We started the cleanup with resolving some major issues in the custom code. That code was written by rather inexperienced developers with little supervision on their creations. That resulted in some very interesting behavior on our production environment from time to time, at least if you're in for a challenge. The problems can be roughly categorized into two groups: locking issues and suboptimal plan usage, mostly due to wrong datatype usage.

After the resolution of the most urgent issues on the customization, I got the chance to take a look on the actual MSCRM database. And it isn't always a pretty sight. Sure, the system of a controlling Metabase and a generic customizable CRM database are pretty neat, but the statements that I see passing in the profiler traces are often quite unmanageable. In exchange, the application itself offers very flexible functionality, but it doesn't always seem to scale that well to the data volumes we are handling in our company.

Well, working with MS CRM 3.0 is proving to be an enriching experience. You actually shouldn't have to look at the database and you should definitely not temper with it, but Sql Server 2005 offers very interesting features to pinpoint the culprits and to help the engine a little in the right direction. More to come in hopefully a little more technical posts ;-).

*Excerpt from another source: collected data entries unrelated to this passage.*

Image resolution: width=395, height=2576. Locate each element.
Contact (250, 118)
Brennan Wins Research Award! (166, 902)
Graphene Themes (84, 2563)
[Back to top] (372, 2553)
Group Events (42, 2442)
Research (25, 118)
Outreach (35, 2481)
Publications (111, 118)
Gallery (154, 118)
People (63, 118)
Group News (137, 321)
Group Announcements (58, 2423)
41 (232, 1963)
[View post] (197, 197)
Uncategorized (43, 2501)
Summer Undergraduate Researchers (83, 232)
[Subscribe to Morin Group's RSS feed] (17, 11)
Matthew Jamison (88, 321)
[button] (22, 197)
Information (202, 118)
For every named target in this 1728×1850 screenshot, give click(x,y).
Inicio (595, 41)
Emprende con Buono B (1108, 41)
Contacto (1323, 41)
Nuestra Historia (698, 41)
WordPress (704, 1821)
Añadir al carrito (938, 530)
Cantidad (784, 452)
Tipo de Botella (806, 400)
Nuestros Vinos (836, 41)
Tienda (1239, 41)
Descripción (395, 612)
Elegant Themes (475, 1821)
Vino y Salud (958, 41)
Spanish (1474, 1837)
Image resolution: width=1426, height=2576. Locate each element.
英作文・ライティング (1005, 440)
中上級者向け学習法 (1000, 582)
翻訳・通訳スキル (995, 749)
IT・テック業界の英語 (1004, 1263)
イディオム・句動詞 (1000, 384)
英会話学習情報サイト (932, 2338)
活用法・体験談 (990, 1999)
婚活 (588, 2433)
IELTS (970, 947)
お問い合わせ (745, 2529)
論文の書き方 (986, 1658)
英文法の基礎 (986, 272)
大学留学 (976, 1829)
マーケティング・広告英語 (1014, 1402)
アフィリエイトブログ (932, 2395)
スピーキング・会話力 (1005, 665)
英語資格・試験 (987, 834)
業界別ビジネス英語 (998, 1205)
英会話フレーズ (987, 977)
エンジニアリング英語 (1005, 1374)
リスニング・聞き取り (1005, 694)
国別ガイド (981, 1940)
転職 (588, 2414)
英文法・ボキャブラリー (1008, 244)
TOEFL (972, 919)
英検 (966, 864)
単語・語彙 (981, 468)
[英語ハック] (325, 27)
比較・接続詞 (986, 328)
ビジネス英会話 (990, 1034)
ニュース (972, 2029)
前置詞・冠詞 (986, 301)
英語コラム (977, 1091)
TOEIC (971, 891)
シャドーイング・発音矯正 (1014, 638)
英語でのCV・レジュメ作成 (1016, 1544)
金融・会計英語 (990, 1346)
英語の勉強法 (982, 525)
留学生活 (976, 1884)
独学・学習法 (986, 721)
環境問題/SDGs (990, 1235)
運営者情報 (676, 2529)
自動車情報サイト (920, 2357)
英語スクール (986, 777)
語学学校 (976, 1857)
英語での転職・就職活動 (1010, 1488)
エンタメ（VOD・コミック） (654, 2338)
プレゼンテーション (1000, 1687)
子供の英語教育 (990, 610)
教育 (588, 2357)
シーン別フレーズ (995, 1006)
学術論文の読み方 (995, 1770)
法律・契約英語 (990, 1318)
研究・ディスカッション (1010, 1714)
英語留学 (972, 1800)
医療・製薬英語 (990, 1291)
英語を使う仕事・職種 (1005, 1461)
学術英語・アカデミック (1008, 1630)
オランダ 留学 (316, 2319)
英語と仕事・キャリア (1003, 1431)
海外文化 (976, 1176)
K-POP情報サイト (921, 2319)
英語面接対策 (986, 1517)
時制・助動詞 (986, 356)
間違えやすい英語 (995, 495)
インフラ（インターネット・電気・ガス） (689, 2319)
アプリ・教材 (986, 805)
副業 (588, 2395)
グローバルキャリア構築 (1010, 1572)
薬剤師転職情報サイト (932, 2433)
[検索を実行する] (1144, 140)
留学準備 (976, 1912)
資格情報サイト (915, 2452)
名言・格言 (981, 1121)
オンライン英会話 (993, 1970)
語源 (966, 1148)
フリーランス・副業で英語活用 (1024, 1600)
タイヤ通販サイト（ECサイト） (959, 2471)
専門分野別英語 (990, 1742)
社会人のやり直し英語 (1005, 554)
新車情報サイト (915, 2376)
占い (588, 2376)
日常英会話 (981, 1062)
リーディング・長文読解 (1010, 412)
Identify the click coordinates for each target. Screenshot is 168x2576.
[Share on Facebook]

Thursday, January 25, 2007

SSIS BypassPrepare

Yesterday, we stumbled into an annoying bug of the RTM version of SQL Server 2005. A new version of a previous project of mine was being released with a modified SSIS package. One of the modifications consists of the usage of a mapped input parameter in an Execute SQL Task. It requires the BypassPrepare flag of that task to be changed to True to make this construct work. It was succesfully tested in development, acceptance and then, in production, we suddenly got the following error.

Executing the query "…" failed with the following error: "Syntax error, permission violation, or other nonspecific error". Possible failure reasons: Problems with the query, "ResultSet" property not set correctly, parameters not set correctly, or connection not established correctly.

This error lists almost everything that can possibly go wrong with an Execute SQL Task without giving any indication what actually went wrong. Sigh.

At first I thought that the problem was caused by the fact that our production environment didn't had SP1 and the necessary hotfixes like it should have. That's an essential factor indeed, but there was more to the problem. The trouble with the RTM version is that it doesn’t take this BypassPrepare into account. Whether you set this flag to true or false in the development environment, if you look at the actual xml that represents the package, you won't find a trace of this setting. This was fixed in SP1 (as correctly answered on the forums).

What I didn't know was that our operational DBA did export and import the package with his local client (SSMS) on which he didn't have SP1 either. Similar to the behavior in Visual Studio, the setting gets lost with SSMS in RTM version. After a quick install and verification, everything worked smoothly.

In the upcoming SP2 it is announced that the default of this setting will be changed to True, meaning that SSIS won't prepare that statement unless you explicitly specify it do so. It could have saved us some trouble. Valuable lesson learned is to keep all environments, and also the clients, always up to date.